Exercise inputs -
▬▬▬

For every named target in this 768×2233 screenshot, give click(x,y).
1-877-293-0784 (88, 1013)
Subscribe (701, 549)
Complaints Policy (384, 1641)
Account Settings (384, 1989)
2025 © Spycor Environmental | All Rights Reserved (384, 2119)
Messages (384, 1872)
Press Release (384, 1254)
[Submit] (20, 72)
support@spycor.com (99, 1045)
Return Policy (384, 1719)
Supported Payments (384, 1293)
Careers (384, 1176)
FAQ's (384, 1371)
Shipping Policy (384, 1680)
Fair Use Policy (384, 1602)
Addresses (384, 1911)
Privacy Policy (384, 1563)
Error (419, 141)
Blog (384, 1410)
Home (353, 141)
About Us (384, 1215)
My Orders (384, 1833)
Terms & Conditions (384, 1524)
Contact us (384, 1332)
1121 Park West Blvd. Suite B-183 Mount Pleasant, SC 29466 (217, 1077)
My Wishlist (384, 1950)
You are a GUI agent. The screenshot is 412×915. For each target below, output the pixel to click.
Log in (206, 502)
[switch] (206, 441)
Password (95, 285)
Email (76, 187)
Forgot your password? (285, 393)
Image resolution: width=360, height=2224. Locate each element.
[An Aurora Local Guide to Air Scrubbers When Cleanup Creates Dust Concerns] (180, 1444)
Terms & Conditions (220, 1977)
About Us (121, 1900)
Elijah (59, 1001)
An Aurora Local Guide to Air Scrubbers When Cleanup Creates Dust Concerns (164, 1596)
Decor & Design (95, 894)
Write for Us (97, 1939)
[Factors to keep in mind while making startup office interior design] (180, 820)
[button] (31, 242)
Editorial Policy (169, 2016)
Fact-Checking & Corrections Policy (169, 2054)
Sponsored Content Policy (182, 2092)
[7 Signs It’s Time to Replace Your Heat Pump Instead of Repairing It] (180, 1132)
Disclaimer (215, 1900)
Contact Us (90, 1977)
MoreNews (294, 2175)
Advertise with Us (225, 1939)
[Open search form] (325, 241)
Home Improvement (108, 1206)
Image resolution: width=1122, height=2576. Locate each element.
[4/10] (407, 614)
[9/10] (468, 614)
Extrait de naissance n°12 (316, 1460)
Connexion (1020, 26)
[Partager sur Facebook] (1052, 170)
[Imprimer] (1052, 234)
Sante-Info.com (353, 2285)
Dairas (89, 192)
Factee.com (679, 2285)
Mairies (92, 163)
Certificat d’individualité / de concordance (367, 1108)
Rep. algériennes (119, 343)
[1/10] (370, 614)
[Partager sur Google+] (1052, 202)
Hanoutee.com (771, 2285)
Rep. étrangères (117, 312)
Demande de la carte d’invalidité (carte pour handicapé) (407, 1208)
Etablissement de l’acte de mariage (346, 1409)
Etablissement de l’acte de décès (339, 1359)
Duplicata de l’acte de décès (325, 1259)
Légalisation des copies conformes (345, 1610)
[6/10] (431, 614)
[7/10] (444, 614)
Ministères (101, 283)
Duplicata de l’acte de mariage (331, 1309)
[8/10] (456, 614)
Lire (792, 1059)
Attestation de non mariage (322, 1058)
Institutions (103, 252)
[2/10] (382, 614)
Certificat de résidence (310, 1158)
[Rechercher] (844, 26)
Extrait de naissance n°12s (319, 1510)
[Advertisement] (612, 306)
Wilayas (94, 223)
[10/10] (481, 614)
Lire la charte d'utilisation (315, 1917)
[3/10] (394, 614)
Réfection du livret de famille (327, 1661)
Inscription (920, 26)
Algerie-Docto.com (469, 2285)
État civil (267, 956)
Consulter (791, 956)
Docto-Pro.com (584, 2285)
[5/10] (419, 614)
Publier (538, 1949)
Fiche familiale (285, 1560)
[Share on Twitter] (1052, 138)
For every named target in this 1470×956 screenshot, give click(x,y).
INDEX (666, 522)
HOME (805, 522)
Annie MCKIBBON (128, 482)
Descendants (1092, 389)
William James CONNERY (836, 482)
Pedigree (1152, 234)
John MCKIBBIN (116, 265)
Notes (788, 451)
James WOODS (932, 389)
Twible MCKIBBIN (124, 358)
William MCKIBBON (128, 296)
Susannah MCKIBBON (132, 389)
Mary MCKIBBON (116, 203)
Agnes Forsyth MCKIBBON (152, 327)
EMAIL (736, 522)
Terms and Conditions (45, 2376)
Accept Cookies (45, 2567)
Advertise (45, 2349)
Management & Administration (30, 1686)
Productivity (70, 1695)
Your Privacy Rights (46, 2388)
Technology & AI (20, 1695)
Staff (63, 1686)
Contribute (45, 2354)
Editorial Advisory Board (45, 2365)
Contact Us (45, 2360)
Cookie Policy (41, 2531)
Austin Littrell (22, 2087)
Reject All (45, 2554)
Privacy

▬▬▬

Problem to solve -
Count the lines of the material above that contain the word "décès", then give only that count.

Your solution -
2